Ce n’étoit pas seulement à Paris & chez nos voisins que M. Colbert faisoit faire des achats de livres pour le Roi ; il fit rechercher dans le Levant les meilleurs manuscrits anciens en Grec, en Arabe, en Persan, & autres langues Orientales. Il établit dans les différentes cours de l’Europe des correspondances, au moyen desquelles ce ministre vigilant procura à la bibliotheque du Roi des thresors de toute espece.

L’année 1670 vit établir dans la bibliotheque Royale un fonds nouveau, bien capable de la décorer & d’éterniser la magnificence de Louis XIV : ce sont les belles estampes que sa Majesté fit graver, & qui servent encore aujourd’hui aux présens d’estampes que le Roi fait aux princes, aux ministres étrangers, & aux personnes de distinction qu’il lui plaît d’en gratifier. La bibliotheque du Roi perdit M. Colbert en 1683. M. de Louvois, comme surintendant des bâtimens, y exerça la même autorité que son prédécesseur, & acheta de M. Bignon, conseiller d’état, la charge de maître de la Librairie, à laquelle fut réunie celle de garde de la Librairie, dont s’étoient démis volontairement MM. Colbert. Les provisions de ces deux charges réunies furent expédiées en 1684, en faveur de Camille le Tellier, qu’on a appellé l’abbé de Louvois.

M. de Louvois fit, pour procurer à la bibliotheque du Roi de nouvelles richesses, ce qu’avoit fait M. Colbert. Il y employa nos ministres dans les cours étrangeres ; & en effet on en reçut dans les années 1685, 1686, 1687, pour des sommes considérables. Le pere Mabillon qui voyageoit en Italie, fut chargé par le Roi d’y rassembler tout ce qu’il pourroit de livres : il s’acquitta de sa commission avec tant de zele & d’exactitude, qu’en moins de deux ans il procura à la bibliotheque Royale près de 4000 volumes imprimés.

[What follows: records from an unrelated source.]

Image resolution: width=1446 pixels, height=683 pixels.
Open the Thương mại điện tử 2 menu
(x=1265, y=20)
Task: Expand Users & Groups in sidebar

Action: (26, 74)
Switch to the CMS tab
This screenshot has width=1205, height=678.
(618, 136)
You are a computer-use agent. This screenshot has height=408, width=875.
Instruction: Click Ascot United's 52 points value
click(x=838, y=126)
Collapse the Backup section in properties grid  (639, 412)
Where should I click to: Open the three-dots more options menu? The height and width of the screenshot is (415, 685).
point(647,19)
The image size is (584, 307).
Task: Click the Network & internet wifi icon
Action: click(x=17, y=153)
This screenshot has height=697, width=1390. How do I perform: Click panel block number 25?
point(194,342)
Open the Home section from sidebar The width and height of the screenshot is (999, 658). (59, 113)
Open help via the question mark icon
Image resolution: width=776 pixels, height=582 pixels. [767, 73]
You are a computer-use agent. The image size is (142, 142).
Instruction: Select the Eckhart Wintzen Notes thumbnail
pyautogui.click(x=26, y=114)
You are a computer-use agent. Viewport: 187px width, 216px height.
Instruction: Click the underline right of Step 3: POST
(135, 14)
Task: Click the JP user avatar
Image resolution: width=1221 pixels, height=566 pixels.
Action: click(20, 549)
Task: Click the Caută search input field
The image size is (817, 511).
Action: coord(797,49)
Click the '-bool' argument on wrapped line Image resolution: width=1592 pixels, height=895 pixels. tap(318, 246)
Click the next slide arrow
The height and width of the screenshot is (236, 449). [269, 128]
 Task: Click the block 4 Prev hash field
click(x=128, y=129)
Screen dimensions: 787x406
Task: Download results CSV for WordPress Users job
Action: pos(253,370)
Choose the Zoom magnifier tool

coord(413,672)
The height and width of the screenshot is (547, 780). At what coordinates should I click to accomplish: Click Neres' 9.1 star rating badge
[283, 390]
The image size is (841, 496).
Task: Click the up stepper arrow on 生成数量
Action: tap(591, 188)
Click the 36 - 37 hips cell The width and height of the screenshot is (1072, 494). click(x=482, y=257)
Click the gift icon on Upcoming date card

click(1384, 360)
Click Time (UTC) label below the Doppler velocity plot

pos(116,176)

La mort de M. de Louvois arrivée en 1691, apporta quelque changement à l’administration de la bibliotheque du Roi. La charge de maitre de la Librairie avoit été exercée jusqu’alors sous l’autorité & la direction du surintendant des bâtimens : mais le Roi fit un reglement en Juillet 1691, par lequel il ordonna que M. l’abbé de Louvois joüiroit & feroit les fonctions de maitre de la Librairie, intendant & garde du cabinet des livres, manuscrits, médailles, &c. & garde de la bibliotheque Royale, sous l’autorité de sa Majesté seulement.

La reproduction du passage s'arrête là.